C’est sa bizarrerie qui me plaît tant. On a du mal à imaginer qu’un tel animal puisse exister. Cette baleine à dents fait partie du groupe des baleines à bec. Le mâle possède des dents obliques ou défenses qui croissent vers le milieu de la mandibule inférieure. Elles s’inclinent vers le haut et vers l’arrière à un angle de 45°.

Quand ces dents poussent, elles s’incurvent au-dessus de la mâchoire supérieure qu’elles bloquent de telle sorte qu’elles empêchent parfois l’animal d’ouvrir la bouche plus grand que quelques centimètres. Les balanes se fixent parfois sur ces défenses.

Un crâne de mésoplodon de Layard, Mesoplodon layardii.

En raison de ses dents incurvées, le mésoplodon de Layard, Mesoplodon layardii, ne peut ouvrir sa bouche que de quelques centimètres seulement. Image : Jennifer-Lee Mason © Musée canadien de la nature

Dans les faits, le mésoplodon de Layard n’a pas de dents fonctionnelles. Le mâle adulte est à peine capable d’ouvrir la bouche de quelques centimètres. Ces baleines doivent aspirer leur nourriture en se servant de leur bec comme d’une paille.

Ces énormes baleines, d’une longueur de 6 m et d’une masse de 2 tonnes, parviennent à se sustenter en avalant des calmars. Toutes les baleines à bec sont considérées comme des teuthophages, c’est-à-dire des mangeuses de calmars. À l’occasion, elles ne dédaignent pas le poisson, qui ne constitue toutefois pas un élément important du régime alimentaire de ces plongeuses des profondeurs.

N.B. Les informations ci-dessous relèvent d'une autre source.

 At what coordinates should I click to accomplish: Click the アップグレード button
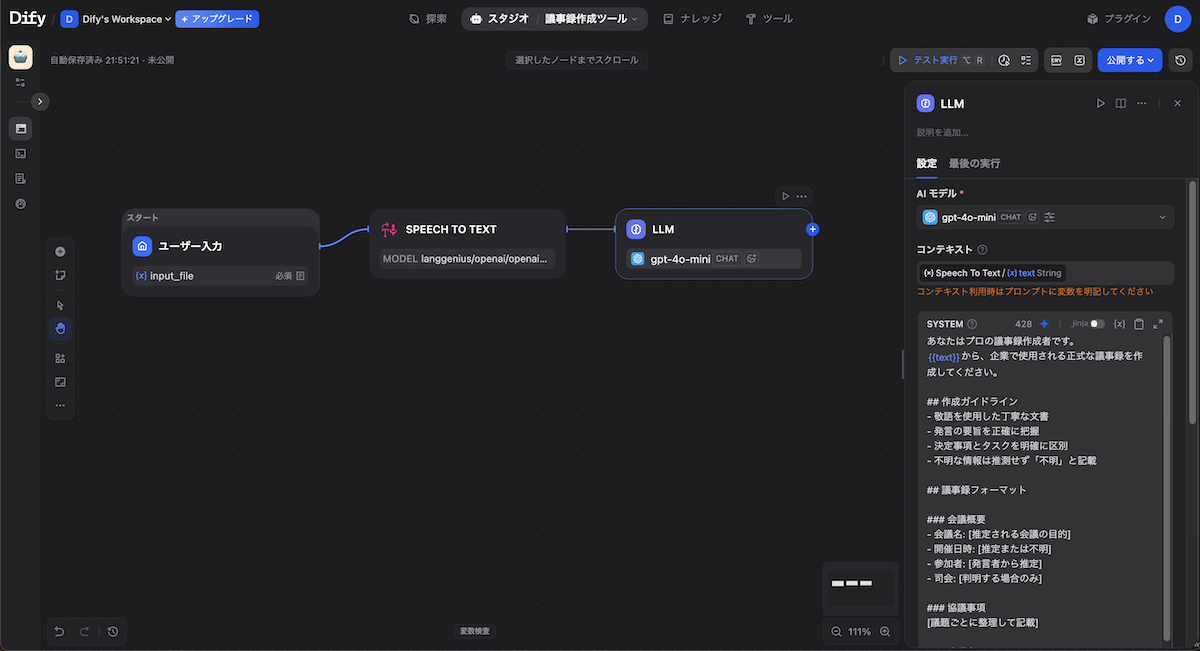[x=217, y=19]
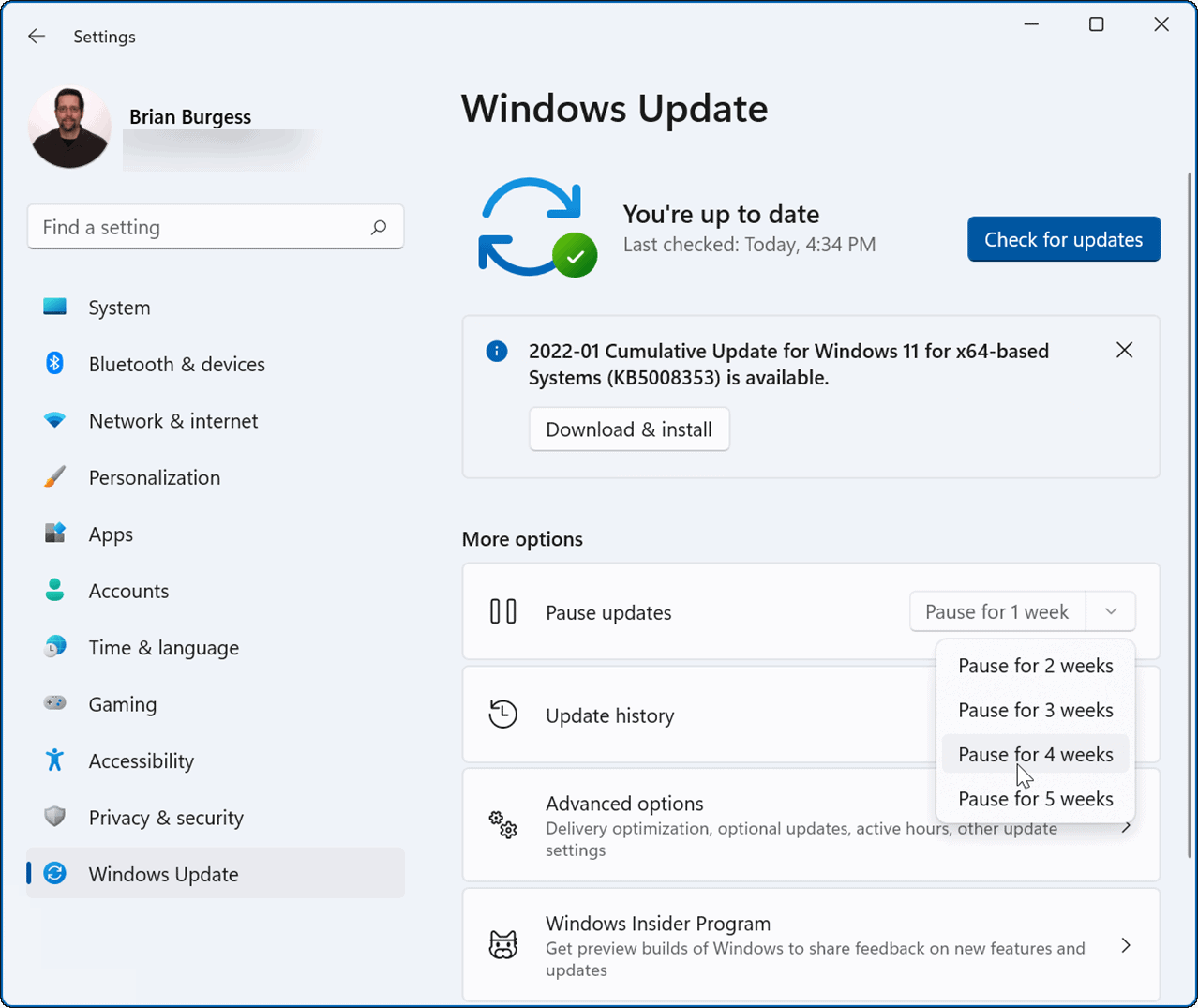This screenshot has width=1198, height=1008.
Task: Select the Update history clock icon
Action: tap(503, 714)
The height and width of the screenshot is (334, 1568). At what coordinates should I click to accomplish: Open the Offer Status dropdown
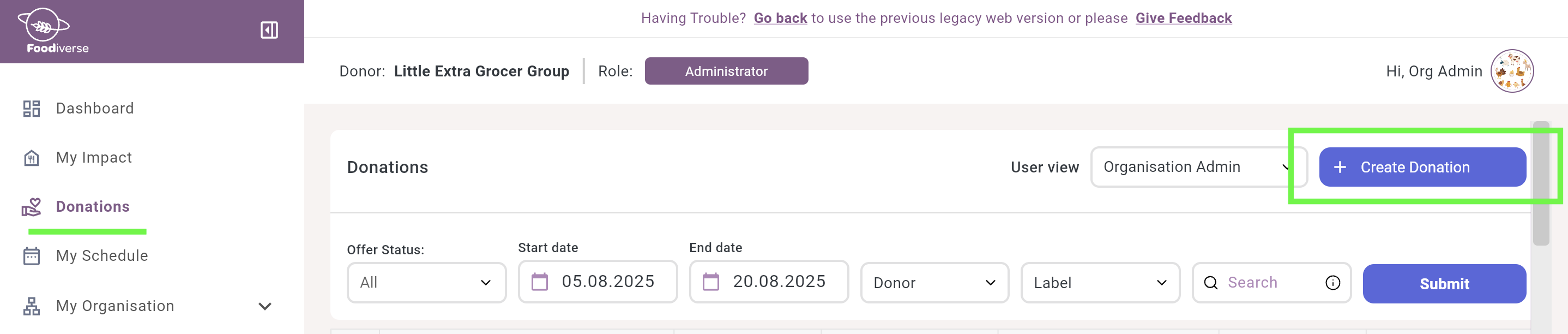point(426,282)
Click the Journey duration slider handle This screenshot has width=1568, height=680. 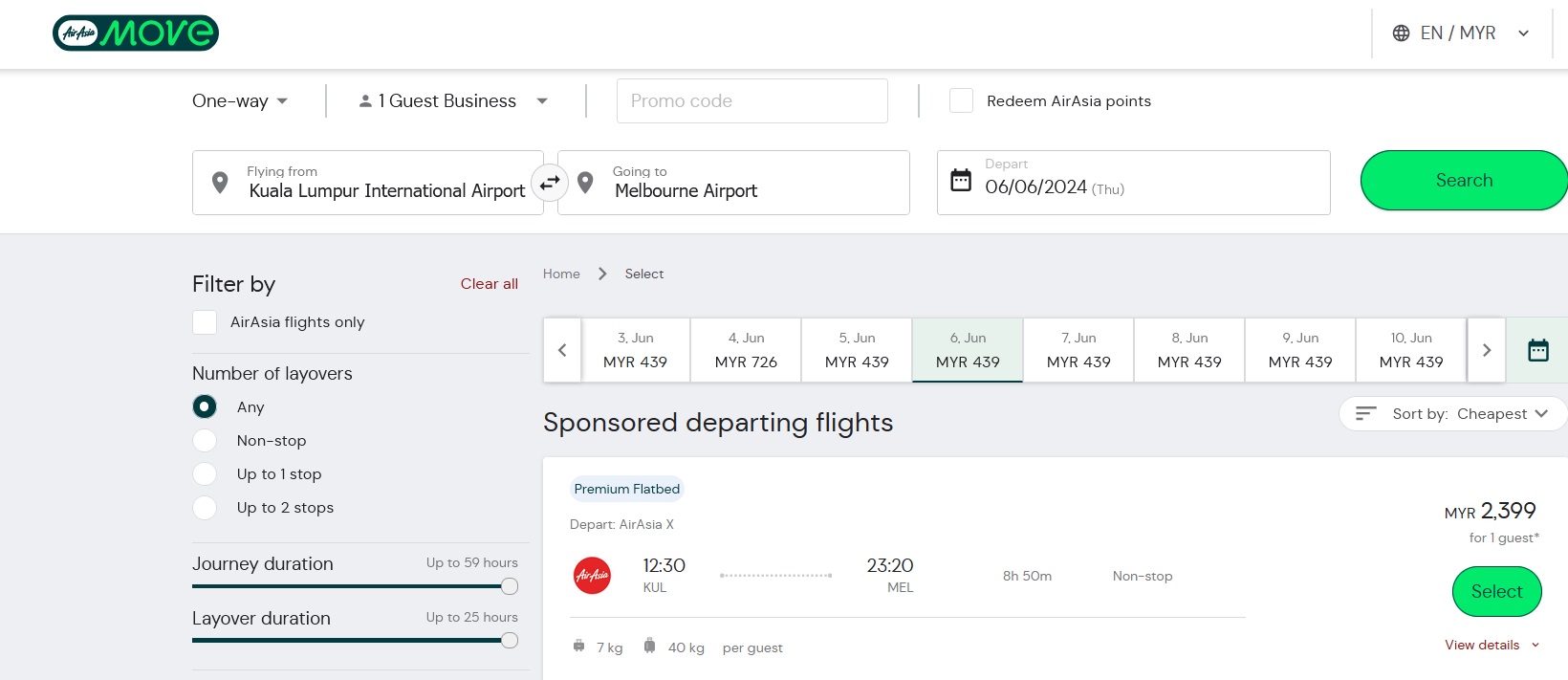tap(510, 586)
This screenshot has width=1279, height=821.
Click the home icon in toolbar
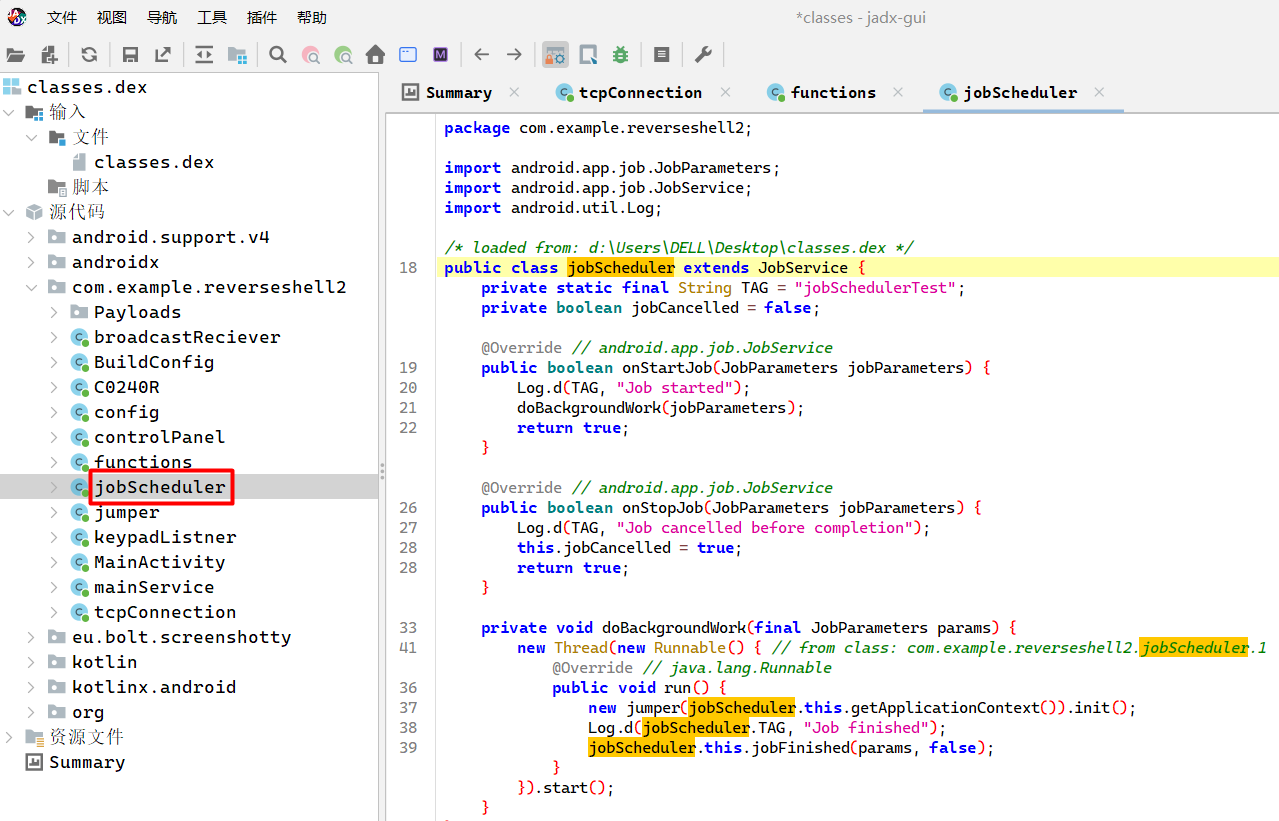point(375,55)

Détail d’un crâne de mésoplodon de Layard, Mesoplodon layardii, montrant les balanes fixées sur les dents incurvées de l’animal.

Des balanes se fixent parfois sur les dents du mésoplodon de Layard, Mesoplodon layardii. Image : Jennifer-Lee Mason © Musée canadien de la nature

Quand vous visiterez Baleines Tohorā, rendez visite au mésoplodon de Layard dans la vitrine des baleines à bec. Vous comprendrez alors pourquoi il me fascine.